++++ Metin Bölümü ++++
Bu yazıyı yazarken bile sistemin dayatmış olduğu kendi doğrularıyla mücadele etmek zorunda kalıyorum. İçimizde büyütülen korku ve kaygı iklimi her hücremize sinmiştir. Buna rağmen demokrasiye, düşünce özgürlüğüne olan inancımı kaybetmeme adına dayatılmış doğrular üzerine yazmayı önemsiyorum. Ülkemizde mayınlı alan olarak nitelenen “kırmızı çizgi” meselesi olarak en çok kullanılan bu toprakların en kadim iki topluluğuna, Kürtler ve Alevilerle ilgili sınırlar oldukça kalın dokunmuştur. Çünkü bu iki kimlik, yıllardır çizilen o çizgilerin ya dışında bırakılmış ya da çizgiye uydurulmaya zorlanmıştır. Kendilerini ifade ettiklerinde bölücü, talep ettiklerinde nankör, kültürlerini yaşatmaya çalıştıklarında ise tehdit olarak görülmüşlerdir.
++++
Yapılacak İşler:
- A) Metin bölümüne göre şu soruları yanıtlayın:
(i) İçimizde büyütülen iklim nedir?
(ii) Bu toprakların en kadim iki topluluğu olarak hangi topluluklar anılmaktadır?
(iii) Bu topluluklar kültürlerini yaşatmaya çalıştıklarında nasıl görülmüşlerdir?
- B) Metin bölümünde Kürtler ve Alevilerin görüldüğü bütün nitelemeleri, her birinin hangi durumda kullanıldığıyla birlikte sıralayın.
- C) Metin bölümünde "Bu yazıyı yazarken" sözleriyle başlayıp "tehdit olarak görülmüşlerdir." sözlerine kadar süren kısmı hiçbir değişiklik yapmadan yeniden yazın.
Metinden sonra gelen listenin bu metinle bir ilgisi yoktur.
++++ Veri Bloğu ++++
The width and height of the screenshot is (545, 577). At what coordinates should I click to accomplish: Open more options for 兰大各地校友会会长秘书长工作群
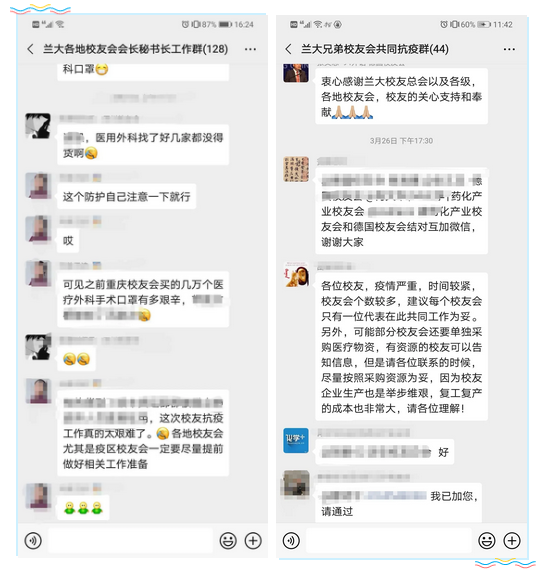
++++
Görev Sonuçları:
- A)
(i) Korku ve kaygı iklimi.
(ii) Kürtler ve Aleviler.
(iii) Tehdit olarak görülmüşlerdir.

- B)
Bölücü: kendilerini ifade ettiklerinde.
Nankör: talep ettiklerinde.
Tehdit: kültürlerini yaşatmaya çalıştıklarında.

- C)
Bu yazıyı yazarken bile sistemin dayatmış olduğu kendi doğrularıyla mücadele etmek zorunda kalıyorum. İçimizde büyütülen korku ve kaygı iklimi her hücremize sinmiştir. Buna rağmen demokrasiye, düşünce özgürlüğüne olan inancımı kaybetmeme adına dayatılmış doğrular üzerine yazmayı önemsiyorum. Ülkemizde mayınlı alan olarak nitelenen “kırmızı çizgi” meselesi olarak en çok kullanılan bu toprakların en kadim iki topluluğuna, Kürtler ve Alevilerle ilgili sınırlar oldukça kalın dokunmuştur. Çünkü bu iki kimlik, yıllardır çizilen o çizgilerin ya dışında bırakılmış ya da çizgiye uydurulmaya zorlanmıştır. Kendilerini ifade ettiklerinde bölücü, talep ettiklerinde nankör, kültürlerini yaşatmaya çalıştıklarında ise tehdit olarak görülmüşlerdir.